Work item
Copy every line of the material below word for word.

Study material

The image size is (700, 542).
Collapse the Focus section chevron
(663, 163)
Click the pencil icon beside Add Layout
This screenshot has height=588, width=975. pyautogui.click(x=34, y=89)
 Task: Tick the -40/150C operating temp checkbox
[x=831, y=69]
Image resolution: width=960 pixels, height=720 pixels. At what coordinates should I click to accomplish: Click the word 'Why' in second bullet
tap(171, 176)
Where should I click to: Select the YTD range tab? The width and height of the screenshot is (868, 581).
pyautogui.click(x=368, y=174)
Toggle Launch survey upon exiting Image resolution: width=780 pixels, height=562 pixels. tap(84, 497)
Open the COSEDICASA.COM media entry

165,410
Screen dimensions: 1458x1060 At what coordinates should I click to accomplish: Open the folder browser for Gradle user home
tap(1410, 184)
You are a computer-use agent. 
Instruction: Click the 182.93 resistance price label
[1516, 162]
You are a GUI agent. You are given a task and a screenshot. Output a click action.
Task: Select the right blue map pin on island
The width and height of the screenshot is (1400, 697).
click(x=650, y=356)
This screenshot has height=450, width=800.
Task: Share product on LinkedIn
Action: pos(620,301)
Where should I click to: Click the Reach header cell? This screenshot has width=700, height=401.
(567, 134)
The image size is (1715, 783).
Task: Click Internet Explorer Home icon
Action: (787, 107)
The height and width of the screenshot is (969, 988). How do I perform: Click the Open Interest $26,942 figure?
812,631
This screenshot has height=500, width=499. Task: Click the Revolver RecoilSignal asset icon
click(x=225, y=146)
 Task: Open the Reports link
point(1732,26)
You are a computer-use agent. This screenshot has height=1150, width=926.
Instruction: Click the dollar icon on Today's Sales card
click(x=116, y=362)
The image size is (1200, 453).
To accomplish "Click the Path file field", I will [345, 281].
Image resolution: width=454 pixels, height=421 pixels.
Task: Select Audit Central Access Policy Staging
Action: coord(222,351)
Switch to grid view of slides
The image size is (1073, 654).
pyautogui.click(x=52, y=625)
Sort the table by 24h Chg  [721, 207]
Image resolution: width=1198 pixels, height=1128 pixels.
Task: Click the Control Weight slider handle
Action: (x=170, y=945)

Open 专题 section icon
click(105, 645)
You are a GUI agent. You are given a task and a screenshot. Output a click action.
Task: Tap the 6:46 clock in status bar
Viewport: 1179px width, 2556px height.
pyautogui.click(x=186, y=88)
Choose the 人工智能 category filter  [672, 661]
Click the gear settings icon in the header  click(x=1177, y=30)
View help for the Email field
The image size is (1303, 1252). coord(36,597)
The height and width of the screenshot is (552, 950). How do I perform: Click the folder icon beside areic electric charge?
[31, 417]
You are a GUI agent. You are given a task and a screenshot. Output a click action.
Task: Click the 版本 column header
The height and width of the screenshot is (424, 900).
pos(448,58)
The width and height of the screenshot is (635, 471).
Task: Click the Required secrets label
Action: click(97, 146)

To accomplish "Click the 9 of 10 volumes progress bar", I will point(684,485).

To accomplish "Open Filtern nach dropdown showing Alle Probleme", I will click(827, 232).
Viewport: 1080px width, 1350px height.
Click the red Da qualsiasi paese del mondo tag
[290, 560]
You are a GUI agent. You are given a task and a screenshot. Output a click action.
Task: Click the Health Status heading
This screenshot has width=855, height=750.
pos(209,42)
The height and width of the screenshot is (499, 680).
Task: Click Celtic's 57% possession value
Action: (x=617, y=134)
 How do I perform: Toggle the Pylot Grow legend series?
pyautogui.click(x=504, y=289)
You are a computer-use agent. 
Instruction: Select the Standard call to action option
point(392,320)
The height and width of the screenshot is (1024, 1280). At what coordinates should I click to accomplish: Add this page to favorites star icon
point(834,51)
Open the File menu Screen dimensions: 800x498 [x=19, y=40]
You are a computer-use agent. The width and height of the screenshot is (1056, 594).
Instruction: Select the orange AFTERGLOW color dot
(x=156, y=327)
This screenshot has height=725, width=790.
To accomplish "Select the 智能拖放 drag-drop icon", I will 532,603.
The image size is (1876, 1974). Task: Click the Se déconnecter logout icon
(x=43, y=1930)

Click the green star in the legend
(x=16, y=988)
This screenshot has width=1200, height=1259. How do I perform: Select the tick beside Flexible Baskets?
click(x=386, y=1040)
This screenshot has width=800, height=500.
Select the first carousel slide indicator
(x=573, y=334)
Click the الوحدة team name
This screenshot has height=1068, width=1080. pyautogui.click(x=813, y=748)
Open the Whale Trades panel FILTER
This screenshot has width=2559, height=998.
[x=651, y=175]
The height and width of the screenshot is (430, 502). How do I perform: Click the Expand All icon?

Task response
The image size is (700, 542).
Collapse the Focus section chevron
(663, 163)
Click the pencil icon beside Add Layout
This screenshot has height=588, width=975. pyautogui.click(x=34, y=89)
 Task: Tick the -40/150C operating temp checkbox
[x=831, y=69]
Image resolution: width=960 pixels, height=720 pixels. At what coordinates should I click to accomplish: Click the word 'Why' in second bullet
tap(171, 176)
Where should I click to: Select the YTD range tab? The width and height of the screenshot is (868, 581).
pyautogui.click(x=368, y=174)
Toggle Launch survey upon exiting Image resolution: width=780 pixels, height=562 pixels. tap(84, 497)
Open the COSEDICASA.COM media entry

165,410
Screen dimensions: 1458x1060 At what coordinates should I click to accomplish: Open the folder browser for Gradle user home
tap(1410, 184)
You are a computer-use agent. 
Instruction: Click the 182.93 resistance price label
[1516, 162]
You are a GUI agent. You are given a task and a screenshot. Output a click action.
Task: Select the right blue map pin on island
The width and height of the screenshot is (1400, 697).
click(x=650, y=356)
This screenshot has height=450, width=800.
Task: Share product on LinkedIn
Action: pos(620,301)
Where should I click to: Click the Reach header cell? This screenshot has width=700, height=401.
(567, 134)
The image size is (1715, 783).
Task: Click Internet Explorer Home icon
Action: (787, 107)
The height and width of the screenshot is (969, 988). How do I perform: Click the Open Interest $26,942 figure?
812,631
This screenshot has height=500, width=499. Task: Click the Revolver RecoilSignal asset icon
click(x=225, y=146)
 Task: Open the Reports link
point(1732,26)
You are a computer-use agent. This screenshot has height=1150, width=926.
Instruction: Click the dollar icon on Today's Sales card
click(x=116, y=362)
The image size is (1200, 453).
To accomplish "Click the Path file field", I will [345, 281].
Image resolution: width=454 pixels, height=421 pixels.
Task: Select Audit Central Access Policy Staging
Action: coord(222,351)
Switch to grid view of slides
The image size is (1073, 654).
pyautogui.click(x=52, y=625)
Sort the table by 24h Chg  [721, 207]
Image resolution: width=1198 pixels, height=1128 pixels.
Task: Click the Control Weight slider handle
Action: (x=170, y=945)

Open 专题 section icon
click(105, 645)
You are a GUI agent. You are given a task and a screenshot. Output a click action.
Task: Tap the 6:46 clock in status bar
Viewport: 1179px width, 2556px height.
pyautogui.click(x=186, y=88)
Choose the 人工智能 category filter  [672, 661]
Click the gear settings icon in the header  click(x=1177, y=30)
View help for the Email field
The image size is (1303, 1252). coord(36,597)
The height and width of the screenshot is (552, 950). How do I perform: Click the folder icon beside areic electric charge?
[31, 417]
You are a GUI agent. You are given a task and a screenshot. Output a click action.
Task: Click the 版本 column header
The height and width of the screenshot is (424, 900).
pos(448,58)
The width and height of the screenshot is (635, 471).
Task: Click the Required secrets label
Action: click(97, 146)

To accomplish "Click the 9 of 10 volumes progress bar", I will point(684,485).

To accomplish "Open Filtern nach dropdown showing Alle Probleme", I will click(827, 232).
Viewport: 1080px width, 1350px height.
Click the red Da qualsiasi paese del mondo tag
[290, 560]
You are a GUI agent. You are given a task and a screenshot. Output a click action.
Task: Click the Health Status heading
This screenshot has width=855, height=750.
pos(209,42)
The height and width of the screenshot is (499, 680).
Task: Click Celtic's 57% possession value
Action: (x=617, y=134)
 How do I perform: Toggle the Pylot Grow legend series?
pyautogui.click(x=504, y=289)
You are a computer-use agent. 
Instruction: Select the Standard call to action option
point(392,320)
The height and width of the screenshot is (1024, 1280). At what coordinates should I click to accomplish: Add this page to favorites star icon
point(834,51)
Open the File menu Screen dimensions: 800x498 [x=19, y=40]
You are a computer-use agent. The width and height of the screenshot is (1056, 594).
Instruction: Select the orange AFTERGLOW color dot
(x=156, y=327)
This screenshot has height=725, width=790.
To accomplish "Select the 智能拖放 drag-drop icon", I will 532,603.
The image size is (1876, 1974). Task: Click the Se déconnecter logout icon
(x=43, y=1930)

Click the green star in the legend
(x=16, y=988)
This screenshot has width=1200, height=1259. How do I perform: Select the tick beside Flexible Baskets?
click(x=386, y=1040)
This screenshot has width=800, height=500.
Select the first carousel slide indicator
(x=573, y=334)
Click the الوحدة team name
This screenshot has height=1068, width=1080. pyautogui.click(x=813, y=748)
Open the Whale Trades panel FILTER
This screenshot has width=2559, height=998.
[x=651, y=175]
The height and width of the screenshot is (430, 502). How do I perform: Click the Expand All icon?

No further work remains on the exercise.